Você tem o que nós chamamos de cultura da emigração. Essa ideia de que eu resolvo meus problemas indo para um outro lugar. Fica na consciência coletiva a ideia de que é fácil, não é difícil, mesmo que seja pela fronteira. Lá eu vou conseguir, vou encontrar a terra prometida.
Na época, havia a falsificação de passaporte – agora não dá para fazer isso mais -, ofereciam dinheiro pelo passaporte. Havia toda uma estratégia para fazer isso. Você tem os agenciadores, os chamados “cônsules”, que não aparecem para você, mas que têm todos os contatos. E há os “coiotes”, que não são brasileiros, mas mexicanos, que fazem a travessia. O projeto migratório vai tornando-se muito fácil. Os jovens, antes de irem para a faculdade, já queriam ir para os EUA.
Até o ano 2000, há um fluxo intenso de emigrantes para os EUA. A região Sudeste com a maior fatia e a região de Governador Valadares com o maior percentual por mil habitantes do Brasil. O fluxo inverso acontece depois dos atentados de 11 de Setembro e depois da crise de 2008.

AU – Qual o efeito mais perverso do processo migratório?
SS – Eu gosto muito de dizer uma coisa. O preço mais alto por esse movimento migratório quem paga é o pais de origem. O país que recebe o migrante não gasta um centavo e, se precisar gastar, ele deporta.
O migrante vai no auge da sua força de trabalho, produz riqueza a um custo baixo. Ele não procura médico, só em caso de emergência, porque tem medo.
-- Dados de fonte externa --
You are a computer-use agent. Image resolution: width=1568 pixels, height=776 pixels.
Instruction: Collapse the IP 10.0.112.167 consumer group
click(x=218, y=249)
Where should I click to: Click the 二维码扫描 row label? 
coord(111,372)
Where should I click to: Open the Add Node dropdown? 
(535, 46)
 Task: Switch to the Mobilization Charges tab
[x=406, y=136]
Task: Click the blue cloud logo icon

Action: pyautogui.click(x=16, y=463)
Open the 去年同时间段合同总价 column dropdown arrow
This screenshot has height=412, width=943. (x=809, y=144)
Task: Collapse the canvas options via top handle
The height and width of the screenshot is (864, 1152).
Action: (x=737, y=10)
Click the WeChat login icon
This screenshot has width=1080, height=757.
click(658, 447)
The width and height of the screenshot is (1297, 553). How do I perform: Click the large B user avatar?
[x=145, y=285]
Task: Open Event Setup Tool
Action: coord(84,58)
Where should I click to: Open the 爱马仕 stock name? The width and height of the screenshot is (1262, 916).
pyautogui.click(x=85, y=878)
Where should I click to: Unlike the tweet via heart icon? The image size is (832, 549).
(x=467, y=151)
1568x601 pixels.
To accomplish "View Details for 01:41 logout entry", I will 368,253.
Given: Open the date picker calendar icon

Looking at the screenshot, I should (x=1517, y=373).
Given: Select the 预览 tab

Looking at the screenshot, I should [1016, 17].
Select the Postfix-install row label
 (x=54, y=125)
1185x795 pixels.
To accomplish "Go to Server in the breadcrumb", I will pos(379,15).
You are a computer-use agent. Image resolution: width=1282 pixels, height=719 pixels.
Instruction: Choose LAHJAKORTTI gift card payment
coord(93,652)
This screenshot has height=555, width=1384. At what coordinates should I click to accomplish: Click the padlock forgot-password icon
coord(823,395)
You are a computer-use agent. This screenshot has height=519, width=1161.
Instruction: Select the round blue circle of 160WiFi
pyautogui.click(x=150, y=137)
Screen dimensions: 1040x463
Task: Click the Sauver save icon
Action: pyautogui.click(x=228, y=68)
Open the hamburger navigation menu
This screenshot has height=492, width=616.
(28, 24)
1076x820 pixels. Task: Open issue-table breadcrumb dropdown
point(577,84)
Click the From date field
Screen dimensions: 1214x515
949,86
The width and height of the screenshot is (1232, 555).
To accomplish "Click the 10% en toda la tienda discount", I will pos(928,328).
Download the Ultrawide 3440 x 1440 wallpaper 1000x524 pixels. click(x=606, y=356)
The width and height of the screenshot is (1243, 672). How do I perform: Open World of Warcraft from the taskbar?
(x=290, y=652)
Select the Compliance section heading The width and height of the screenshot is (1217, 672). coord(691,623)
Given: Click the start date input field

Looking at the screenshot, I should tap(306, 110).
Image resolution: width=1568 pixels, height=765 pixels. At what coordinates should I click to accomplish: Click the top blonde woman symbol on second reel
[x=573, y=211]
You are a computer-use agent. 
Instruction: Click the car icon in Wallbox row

AU – Quantos documentados vêm fazer o tratamento no Brasil porque nos EUA é muito caro?
SS – Ele chega aqui com problemas de coluna, síndrome do pânico, etc. A cultura da emigração é perversa, porque há uma alta valorização do externo e desvalorização do interno. Acham tudo muito sujo, tudo muito quente, acham as folhas no chão aqui sujeira e as do exterior uma beleza natural. Essa é a cultura da emigração: até o lixo de lá é mais bonito que o daqui, e até o pobre de lá é mais bonito que o nosso.
E aí, quando ele volta, cinco, dez ou quinze anos depois, quer voltar para o lugar e para o tempo de quando saiu. E o pior de tudo é que muitas vezes volta sem falar inglês e sem qualquer qualificação para o mercado de trabalho. Ele percebe que tudo mudou, a mulher, os filhos, a família, a cidade. Aí tem pessoas que não conseguem adaptar-se. É a chamada crise de não se sentir pertencente a nenhum lugar.

AU – Podemos afirmar que as pessoas estão desistindo de ir para os Estados Unidos?
SS – Não, de forma alguma. O processo migratório é mais ou menos intenso, mas nunca cessa. Ele é cíclico, em alguns períodos o número é maior, em outros não, mas sempre presente.